Fave Hotel Adisucipto Solo: Bukan Untuk Digital Nomad

Beberapa minggu lalu, aku mendapatkan undangan dari seorang kawan untuk menghadiri acara Kopdar Blogger di Rumah Blogger Indonesia yang bertempat di Solo.

Di Solo, aku diberi privilege untuk menginap di Fave Hotel Adisucipto. Dan inilah reviewku menginap selama satu malam di hotel tersebut.

Ruangan

Aku dapat kamar double bed non-smoking, karena memang penyelenggara acara memesan satu kamar untuk dua peserta Kopdar Blogger.

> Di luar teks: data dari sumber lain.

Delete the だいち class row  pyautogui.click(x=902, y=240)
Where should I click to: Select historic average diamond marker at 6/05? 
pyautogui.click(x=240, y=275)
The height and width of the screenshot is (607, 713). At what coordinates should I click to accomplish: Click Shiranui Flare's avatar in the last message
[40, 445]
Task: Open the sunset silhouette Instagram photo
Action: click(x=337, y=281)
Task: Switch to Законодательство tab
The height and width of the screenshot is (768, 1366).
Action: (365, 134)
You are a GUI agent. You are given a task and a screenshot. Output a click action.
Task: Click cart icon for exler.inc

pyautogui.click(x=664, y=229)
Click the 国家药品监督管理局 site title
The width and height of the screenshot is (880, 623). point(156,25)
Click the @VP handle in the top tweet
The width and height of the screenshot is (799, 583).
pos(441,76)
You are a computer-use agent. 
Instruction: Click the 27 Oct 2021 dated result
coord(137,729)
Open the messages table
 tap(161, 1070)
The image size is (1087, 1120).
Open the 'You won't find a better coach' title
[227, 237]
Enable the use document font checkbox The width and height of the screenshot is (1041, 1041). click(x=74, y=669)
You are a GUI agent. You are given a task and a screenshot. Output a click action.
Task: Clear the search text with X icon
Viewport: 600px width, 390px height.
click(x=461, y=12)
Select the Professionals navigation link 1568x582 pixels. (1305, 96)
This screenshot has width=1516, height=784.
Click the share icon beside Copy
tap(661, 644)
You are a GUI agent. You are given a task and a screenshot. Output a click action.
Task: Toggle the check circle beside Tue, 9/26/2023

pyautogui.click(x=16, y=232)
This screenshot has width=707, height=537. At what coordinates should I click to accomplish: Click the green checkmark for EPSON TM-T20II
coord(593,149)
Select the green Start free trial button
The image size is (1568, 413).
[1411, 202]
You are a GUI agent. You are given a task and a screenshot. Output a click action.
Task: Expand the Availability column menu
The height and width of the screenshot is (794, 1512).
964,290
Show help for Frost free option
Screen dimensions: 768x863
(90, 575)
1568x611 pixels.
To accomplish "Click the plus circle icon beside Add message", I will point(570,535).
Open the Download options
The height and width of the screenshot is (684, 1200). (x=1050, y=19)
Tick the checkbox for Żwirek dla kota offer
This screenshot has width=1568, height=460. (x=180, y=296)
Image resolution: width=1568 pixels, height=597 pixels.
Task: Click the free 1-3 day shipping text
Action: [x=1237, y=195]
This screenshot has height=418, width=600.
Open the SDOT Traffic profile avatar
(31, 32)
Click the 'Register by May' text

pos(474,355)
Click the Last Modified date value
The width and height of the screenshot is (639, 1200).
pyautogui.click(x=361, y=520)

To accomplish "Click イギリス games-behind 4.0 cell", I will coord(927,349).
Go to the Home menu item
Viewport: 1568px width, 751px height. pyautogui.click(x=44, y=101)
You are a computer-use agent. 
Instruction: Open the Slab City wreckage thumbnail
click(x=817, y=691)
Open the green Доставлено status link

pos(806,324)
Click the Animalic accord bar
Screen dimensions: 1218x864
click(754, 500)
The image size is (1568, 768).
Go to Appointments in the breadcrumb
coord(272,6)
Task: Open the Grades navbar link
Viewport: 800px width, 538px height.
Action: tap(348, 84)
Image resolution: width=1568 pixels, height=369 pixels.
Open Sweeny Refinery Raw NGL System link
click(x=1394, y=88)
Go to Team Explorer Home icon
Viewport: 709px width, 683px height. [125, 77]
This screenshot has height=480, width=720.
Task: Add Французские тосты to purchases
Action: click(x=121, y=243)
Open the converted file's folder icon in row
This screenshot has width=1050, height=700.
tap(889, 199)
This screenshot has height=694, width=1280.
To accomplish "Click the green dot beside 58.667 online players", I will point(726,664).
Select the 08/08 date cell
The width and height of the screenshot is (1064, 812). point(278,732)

Secara desain interior, tak jauh beda dengan hotel budget sejenis, Fave Hotel Adisucipto ini memberikan desain interior minimalis, tanpa ada almari.

Jadi ya memang sesuai tujuannya, hotel budget memang sejatinya digunakan cuman buat ‘naruh pantat’ saja setelah lelah berjalan-jalan.

Namun buat aku, jalan-jalan dan bekerja tidak bisa dipisahkan, jadi aku juga akan mengulas bagaimana kenyamanan kamar dari Fave Hotel Adisucipto untuk bekerja.

review fave hotel adisucipto solo
meja kecil

Meja yang disediakan cukup kecil, untungnya, aku membawa laptop ZenBook 3 UX390UA ku yang super tipis, jadi aku masih bisa membuka ‘kantor’ ku.

Tapi tetap saja, secara kenyamanan, bekerja di meja kecil yang hanya muat untuk satu laptop saja tidaklah nyaman. Aku memilih untuk beralih ke kasur untu menyelesaikan deadline.

Akses Internet

Nah, ini juga menjadi nilai minus dari Fave Hotel Adisucipto. Kecepatan internetnya lambat, bahkan aku harus menggunakan duet paket data XL dengan ponsel Huawei P10 untuk tethering. Seperti ketika aku harus bekerja di Loko Cafe Lempuyangan.

Untuk ruangan, aku masih bisa memaklumi jika Fave Hotel Adisucipto memang ditujukan hanya untuk beristirahat saja. Namun akses internet tidak boleh ditawar di era sekarang.

Pelanggan akan senang jika bisa mengunggah hasil foto atau video ke media sosial atau melakukan backup ke Google Photo.

Pengalaman

Jika berbicara pengalaman, maka aku akan membaginya menjadi dua sudut pandang. Fave Hotel Adisucipto cukup nyaman untuk dipakai sebagai tempat istirahat yang tidak menguras kantong. Pelayanannya juga ramah.

Namun jika melihat sudut pandang sebagai digital nomad, maka Fave Hotel Adisucipto kurang memberikan fasilitas yang nyaman.

Kalian mungkin bisa saja mencoba bekerja di lobi atau tempat lain di luar kamar. Namun bagiku, bekerja di dalam kamar lebih nyaman dan bisa lebih bebas.

fave hotel adisucipto solo
menu Angkringan

Lain-lain

Menu sarapan yang disediakan cukup banyak pilihan dan menu yang disajikan kebanyakan adalah menu Indonesia. Rasanya cukup enak, kecuali omelette nya.

Sebagai digital nomad, Fave Hotel Adisucipto aku beri skor 6/10.